● **Data shown**:
- - - -
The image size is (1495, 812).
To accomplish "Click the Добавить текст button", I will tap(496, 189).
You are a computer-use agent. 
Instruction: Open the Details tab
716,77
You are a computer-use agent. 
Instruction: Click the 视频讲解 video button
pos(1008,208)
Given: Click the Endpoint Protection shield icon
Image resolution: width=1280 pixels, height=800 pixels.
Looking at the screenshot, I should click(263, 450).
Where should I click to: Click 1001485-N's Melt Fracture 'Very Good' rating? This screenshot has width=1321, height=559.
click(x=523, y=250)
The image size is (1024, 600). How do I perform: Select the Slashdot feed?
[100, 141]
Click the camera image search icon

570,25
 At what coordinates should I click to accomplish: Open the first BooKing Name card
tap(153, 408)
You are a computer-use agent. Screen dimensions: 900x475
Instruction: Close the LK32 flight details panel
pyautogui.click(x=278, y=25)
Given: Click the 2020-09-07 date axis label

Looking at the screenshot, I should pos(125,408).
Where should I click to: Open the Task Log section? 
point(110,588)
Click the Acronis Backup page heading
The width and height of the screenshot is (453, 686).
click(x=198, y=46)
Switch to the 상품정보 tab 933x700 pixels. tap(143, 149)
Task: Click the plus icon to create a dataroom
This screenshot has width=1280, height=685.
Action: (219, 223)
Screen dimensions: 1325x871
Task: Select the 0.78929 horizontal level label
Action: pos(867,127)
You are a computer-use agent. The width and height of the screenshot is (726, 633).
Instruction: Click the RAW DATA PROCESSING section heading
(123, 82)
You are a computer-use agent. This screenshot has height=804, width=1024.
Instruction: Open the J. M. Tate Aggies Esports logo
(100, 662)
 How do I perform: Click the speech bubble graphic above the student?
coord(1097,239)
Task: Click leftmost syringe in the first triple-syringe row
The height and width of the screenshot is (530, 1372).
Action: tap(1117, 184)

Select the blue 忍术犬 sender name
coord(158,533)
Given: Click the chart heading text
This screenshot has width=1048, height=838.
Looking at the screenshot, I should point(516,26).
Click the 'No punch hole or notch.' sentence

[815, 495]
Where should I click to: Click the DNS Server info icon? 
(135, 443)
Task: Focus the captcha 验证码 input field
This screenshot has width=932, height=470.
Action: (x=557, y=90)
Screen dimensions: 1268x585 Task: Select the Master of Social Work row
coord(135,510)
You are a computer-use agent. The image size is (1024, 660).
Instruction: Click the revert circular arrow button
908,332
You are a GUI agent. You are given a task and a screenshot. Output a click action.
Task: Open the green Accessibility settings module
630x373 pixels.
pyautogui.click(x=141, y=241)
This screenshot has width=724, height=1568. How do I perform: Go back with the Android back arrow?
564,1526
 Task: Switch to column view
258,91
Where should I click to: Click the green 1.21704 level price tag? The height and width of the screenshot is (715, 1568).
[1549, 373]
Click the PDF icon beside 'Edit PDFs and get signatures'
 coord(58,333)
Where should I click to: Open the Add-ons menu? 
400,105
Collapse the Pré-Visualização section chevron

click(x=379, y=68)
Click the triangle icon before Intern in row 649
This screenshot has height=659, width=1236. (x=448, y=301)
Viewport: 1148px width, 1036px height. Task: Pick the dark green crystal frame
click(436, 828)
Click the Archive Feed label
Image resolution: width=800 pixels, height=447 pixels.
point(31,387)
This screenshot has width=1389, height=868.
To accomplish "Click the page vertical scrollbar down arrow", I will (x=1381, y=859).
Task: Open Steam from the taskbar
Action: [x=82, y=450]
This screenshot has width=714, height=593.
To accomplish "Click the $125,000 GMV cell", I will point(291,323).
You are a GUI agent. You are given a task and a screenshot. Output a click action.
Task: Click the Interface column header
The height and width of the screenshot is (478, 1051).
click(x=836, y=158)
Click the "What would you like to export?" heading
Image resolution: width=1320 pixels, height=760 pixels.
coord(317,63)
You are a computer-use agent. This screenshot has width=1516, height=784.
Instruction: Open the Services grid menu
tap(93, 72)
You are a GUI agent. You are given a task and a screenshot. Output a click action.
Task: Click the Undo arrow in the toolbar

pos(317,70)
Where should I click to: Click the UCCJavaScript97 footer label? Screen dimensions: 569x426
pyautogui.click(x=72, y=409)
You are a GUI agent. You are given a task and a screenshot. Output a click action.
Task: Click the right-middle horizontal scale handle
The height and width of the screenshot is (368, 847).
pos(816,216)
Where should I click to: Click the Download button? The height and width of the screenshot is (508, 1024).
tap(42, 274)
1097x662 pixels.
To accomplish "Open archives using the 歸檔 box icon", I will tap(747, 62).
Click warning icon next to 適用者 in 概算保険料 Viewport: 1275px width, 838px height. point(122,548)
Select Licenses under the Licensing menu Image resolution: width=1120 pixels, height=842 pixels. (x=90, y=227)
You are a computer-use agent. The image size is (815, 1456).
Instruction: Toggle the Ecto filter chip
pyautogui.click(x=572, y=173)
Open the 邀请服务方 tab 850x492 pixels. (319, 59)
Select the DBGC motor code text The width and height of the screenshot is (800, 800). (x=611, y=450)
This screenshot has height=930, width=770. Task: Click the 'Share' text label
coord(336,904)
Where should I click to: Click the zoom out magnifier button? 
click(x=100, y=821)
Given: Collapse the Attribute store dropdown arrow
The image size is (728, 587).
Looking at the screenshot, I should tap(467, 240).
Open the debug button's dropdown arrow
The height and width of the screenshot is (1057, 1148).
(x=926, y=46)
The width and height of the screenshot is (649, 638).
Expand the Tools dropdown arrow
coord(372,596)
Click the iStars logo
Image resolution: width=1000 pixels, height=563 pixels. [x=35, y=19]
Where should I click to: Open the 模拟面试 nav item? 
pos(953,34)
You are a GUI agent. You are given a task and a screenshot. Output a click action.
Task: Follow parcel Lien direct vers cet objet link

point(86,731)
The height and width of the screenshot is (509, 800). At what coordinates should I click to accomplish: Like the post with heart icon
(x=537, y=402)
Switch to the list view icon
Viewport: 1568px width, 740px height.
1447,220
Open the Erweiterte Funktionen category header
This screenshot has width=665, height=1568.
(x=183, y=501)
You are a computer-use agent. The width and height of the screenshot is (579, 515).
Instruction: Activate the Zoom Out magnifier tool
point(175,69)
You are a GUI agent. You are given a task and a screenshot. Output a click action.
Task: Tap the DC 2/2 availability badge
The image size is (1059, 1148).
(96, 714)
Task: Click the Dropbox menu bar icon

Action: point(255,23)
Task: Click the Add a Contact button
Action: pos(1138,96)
- - - -
● **Goal of the exercise**: Give the number of lines in the entries that contain "computer", and add nothing.

● **Exercise output**: 9